Each year, many dogs are sent to animal shelters and put down when they show aggression towards people. Sadly, this behavior can easily turn deadly when an adult or child is viciously attacked, causing a great deal of pain and suffering. Instead of allowing dog aggressive behavior, you must immediately correct any behavior that can be seen as threatening. Also, be sure to keep your dog on a leash in all common places and consider upgrading a fence to prohibit him from roaming at will, when most dogs are subject to attack bystanders. In addition to correcting your dog behavior aggression, you may need to also correct the behavior of individuals who could provoke your animal and may lure them into an attack.
Punishment won't help and, in fact, will make the problem worse. If the aggression is motivated by fear, punishment will make your dog more fearful, and based on that more aggressive. Attempting to punish or dominate a dominantly aggressive dog will likely cause him to escalate his behavior in order to retain his dominant position. Result could be a bite or a severe attack. Punishing territorial, possessive or protective aggression will probably cause additional defensive reaction.

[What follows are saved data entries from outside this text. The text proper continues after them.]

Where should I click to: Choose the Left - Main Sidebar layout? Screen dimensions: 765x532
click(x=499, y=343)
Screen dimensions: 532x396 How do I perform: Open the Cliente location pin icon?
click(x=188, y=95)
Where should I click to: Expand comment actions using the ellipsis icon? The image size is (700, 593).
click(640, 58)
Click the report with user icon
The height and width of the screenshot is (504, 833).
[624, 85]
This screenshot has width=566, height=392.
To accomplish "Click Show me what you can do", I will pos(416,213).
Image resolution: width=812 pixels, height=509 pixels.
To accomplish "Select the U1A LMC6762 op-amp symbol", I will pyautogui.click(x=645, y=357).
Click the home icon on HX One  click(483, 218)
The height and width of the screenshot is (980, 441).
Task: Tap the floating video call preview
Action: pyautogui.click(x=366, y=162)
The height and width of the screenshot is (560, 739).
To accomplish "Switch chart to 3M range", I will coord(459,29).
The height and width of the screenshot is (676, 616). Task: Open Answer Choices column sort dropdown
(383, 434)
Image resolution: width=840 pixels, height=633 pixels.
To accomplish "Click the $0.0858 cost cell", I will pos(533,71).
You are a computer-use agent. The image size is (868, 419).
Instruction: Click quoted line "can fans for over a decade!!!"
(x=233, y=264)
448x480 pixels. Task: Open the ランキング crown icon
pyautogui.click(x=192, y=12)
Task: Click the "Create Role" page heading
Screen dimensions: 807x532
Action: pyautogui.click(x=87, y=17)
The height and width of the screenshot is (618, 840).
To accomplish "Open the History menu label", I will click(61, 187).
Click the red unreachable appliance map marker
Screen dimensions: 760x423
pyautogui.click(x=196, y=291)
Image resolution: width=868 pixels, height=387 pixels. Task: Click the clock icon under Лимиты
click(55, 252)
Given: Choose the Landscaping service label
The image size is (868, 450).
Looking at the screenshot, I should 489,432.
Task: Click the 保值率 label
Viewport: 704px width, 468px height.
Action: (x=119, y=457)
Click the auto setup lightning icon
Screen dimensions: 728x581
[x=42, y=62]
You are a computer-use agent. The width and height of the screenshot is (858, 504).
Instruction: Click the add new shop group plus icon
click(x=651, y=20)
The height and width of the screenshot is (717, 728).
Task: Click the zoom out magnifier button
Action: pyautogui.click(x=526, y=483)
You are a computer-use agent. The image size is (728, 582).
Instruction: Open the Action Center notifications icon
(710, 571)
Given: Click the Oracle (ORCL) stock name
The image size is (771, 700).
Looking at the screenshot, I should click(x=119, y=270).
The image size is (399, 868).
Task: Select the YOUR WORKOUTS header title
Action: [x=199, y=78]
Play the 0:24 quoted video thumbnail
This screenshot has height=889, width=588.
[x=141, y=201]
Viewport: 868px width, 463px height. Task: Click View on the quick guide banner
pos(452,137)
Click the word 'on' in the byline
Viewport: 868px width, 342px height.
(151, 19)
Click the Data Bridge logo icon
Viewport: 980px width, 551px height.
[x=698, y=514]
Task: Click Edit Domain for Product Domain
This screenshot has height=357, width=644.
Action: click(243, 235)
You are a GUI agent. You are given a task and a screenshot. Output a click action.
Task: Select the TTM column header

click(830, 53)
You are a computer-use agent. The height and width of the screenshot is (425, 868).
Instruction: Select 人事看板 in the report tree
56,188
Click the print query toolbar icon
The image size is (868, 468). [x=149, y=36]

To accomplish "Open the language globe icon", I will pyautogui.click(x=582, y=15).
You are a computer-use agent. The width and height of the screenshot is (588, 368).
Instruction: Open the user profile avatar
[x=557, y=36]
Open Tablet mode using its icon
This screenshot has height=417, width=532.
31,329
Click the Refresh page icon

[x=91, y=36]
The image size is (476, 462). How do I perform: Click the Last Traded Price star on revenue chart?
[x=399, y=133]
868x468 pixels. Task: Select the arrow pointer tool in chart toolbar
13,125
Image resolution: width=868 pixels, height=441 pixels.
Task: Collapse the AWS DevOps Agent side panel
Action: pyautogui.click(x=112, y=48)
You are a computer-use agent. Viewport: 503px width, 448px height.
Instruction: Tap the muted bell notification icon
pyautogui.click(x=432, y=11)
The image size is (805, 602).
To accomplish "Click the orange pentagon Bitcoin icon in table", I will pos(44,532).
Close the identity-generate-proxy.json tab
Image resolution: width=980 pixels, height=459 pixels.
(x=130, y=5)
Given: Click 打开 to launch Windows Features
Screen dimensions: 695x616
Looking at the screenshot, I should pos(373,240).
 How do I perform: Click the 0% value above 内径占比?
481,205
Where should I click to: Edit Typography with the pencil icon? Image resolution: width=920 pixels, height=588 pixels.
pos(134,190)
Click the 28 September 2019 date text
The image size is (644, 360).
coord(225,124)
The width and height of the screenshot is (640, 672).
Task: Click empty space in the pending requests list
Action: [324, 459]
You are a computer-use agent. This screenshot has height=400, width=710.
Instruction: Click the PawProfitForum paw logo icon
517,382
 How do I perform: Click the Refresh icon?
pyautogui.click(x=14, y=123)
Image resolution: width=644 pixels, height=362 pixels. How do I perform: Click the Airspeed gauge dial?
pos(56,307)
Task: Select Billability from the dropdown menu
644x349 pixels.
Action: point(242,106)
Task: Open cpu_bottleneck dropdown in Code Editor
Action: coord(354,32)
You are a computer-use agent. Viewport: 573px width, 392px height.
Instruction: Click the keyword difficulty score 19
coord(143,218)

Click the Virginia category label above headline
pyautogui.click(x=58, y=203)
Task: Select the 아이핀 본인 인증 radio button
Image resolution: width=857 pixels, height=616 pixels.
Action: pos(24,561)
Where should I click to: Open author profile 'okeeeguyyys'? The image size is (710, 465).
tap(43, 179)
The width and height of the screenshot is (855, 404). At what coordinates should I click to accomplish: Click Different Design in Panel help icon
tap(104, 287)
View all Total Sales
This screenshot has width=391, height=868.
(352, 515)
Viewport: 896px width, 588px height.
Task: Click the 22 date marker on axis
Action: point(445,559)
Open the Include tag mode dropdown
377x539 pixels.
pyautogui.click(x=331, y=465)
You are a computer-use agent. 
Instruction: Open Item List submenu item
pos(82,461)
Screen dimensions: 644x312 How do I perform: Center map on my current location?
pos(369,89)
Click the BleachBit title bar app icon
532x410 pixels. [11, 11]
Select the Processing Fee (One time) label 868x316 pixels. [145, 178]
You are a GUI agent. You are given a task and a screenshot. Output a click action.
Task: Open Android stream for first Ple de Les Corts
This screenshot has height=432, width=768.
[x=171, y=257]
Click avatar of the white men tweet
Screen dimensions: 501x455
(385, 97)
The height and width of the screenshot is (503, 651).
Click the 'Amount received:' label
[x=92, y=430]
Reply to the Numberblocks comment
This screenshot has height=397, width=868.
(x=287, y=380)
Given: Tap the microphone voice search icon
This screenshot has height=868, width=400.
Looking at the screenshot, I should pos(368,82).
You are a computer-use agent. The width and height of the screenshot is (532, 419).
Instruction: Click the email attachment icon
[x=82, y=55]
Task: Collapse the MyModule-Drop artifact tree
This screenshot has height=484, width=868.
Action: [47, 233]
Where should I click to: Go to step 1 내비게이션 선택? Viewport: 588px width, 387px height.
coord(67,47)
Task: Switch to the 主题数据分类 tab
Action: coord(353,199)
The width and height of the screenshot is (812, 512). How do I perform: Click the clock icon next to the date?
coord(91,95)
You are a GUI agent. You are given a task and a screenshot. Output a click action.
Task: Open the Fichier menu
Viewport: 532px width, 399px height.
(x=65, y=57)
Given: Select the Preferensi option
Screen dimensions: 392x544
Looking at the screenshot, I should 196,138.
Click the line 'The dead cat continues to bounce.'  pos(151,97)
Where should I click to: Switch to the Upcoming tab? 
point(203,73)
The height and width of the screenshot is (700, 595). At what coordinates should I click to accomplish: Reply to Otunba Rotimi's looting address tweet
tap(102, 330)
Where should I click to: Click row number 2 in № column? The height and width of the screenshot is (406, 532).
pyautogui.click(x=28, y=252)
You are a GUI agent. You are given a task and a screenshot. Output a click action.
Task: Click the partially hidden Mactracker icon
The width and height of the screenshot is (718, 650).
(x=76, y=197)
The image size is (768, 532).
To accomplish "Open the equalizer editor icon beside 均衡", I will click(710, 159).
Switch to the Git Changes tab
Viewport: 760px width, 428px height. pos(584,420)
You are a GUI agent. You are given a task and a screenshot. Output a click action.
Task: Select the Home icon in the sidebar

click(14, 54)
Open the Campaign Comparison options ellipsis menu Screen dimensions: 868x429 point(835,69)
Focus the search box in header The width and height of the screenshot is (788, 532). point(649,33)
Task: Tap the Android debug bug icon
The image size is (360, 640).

The sooner you start working on the problem, the greater your chances of success. Every time the dog shows the aggression, the habit gets stronger. It will then take a longer period of time and more patience and training to change the habit-if it can be changed at all. These problems often emerge in adolescence. This is an unstable time for dogs and a period of their lives when they can suddenly completely change their behavior and start causing problems. Dog behavior aggression should be stopped immediately before it escalates in serious threat to relationship with your pet.
2. Give me time to understand what you want of me.
3. Place your trust in me - it's crucial for my well being.
4. Don't be angry at me for long, and don't lock me up as a punishment. You have your work, your entertainment and your friends. I have only you.
5. Talk to me sometimes . Even if I don't understand your words, I understand ton of your voice when it's speaking to me.
6. Be aware that however you treat me, I'll never forget it.
7. Remember before you hit me that I have teeth that could easily crush the bones of your hand but that I choose not to bite you.
8. Before you scold me for being "uncooperative", "obstinate" or "lazy", ask yourself if something might be bothering me. Perhaps I am not getting the right food, or I've been out in the sun too long, or mu hard is getting old and weak.
9. Take care of me when I get old; you too will grow old.
10. Go with me on difficult journeys. Never say: "I can't bear to watch it", or "Let it happen in my absence". Everything is easier for me if you are there.
Prevent your puppy from developing chewing habits
and solve possible dog behavior problem
When you bring puppy in your house it is very realistic you will soon be faced with one of many kinds of dog behavior problem . There is great possibility that your puppy will, one day, chew up something you value. This is part of raising a puppy! It could be your new shoes, peace of furniture or your new evening dress. That is normal price that comes with your new friend.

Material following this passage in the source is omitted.